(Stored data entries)
■ ■ ■ ■ ■
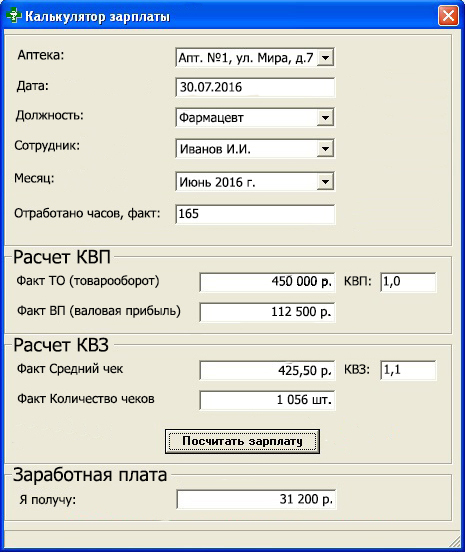Open the Аптека dropdown arrow
465x553 pixels.
(x=325, y=57)
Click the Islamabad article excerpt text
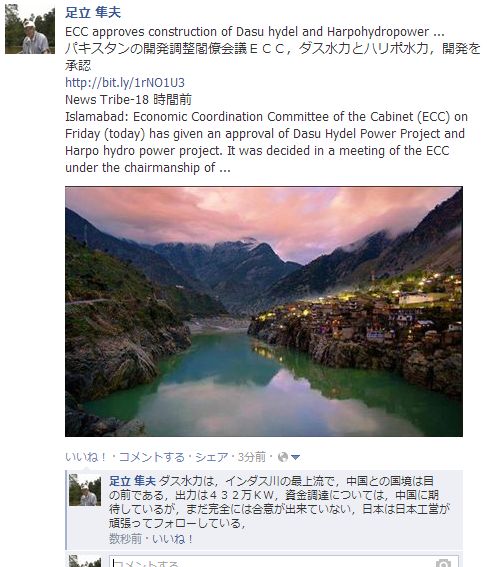Screen dimensions: 487x567 coord(266,142)
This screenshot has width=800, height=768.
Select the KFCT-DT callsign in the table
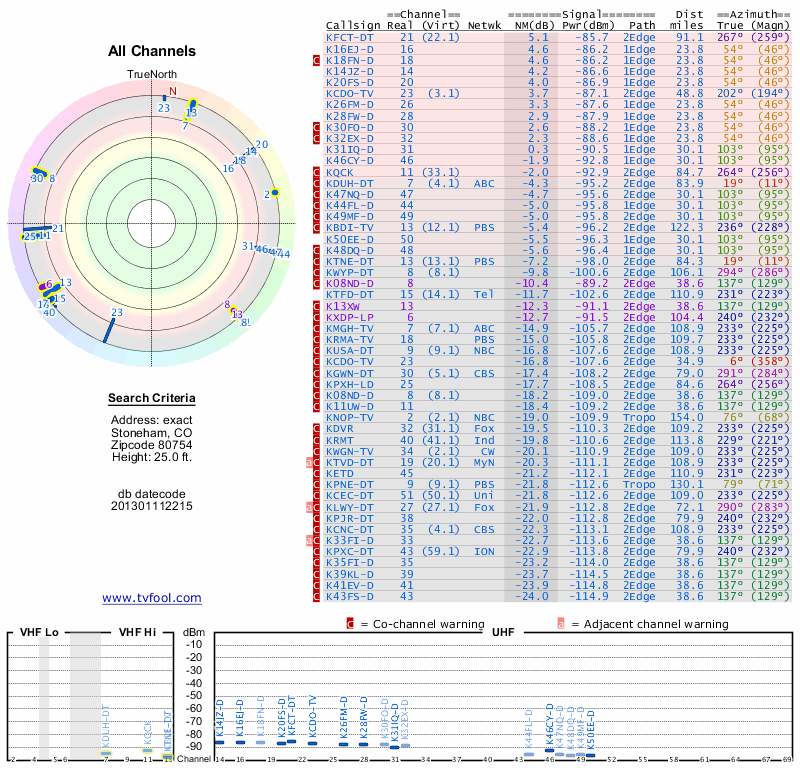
■ ■ ■ ■ ■
→ WORK TO BE COMPLETED:
Output only the lines running from the one containing "Click the Islamabad article excerpt text" to the end of the records, inclusive and exact; skip the pictures.

→ ANSWER SECTION:
Click the Islamabad article excerpt text
Screen dimensions: 487x567 coord(266,142)
This screenshot has width=800, height=768.
Select the KFCT-DT callsign in the table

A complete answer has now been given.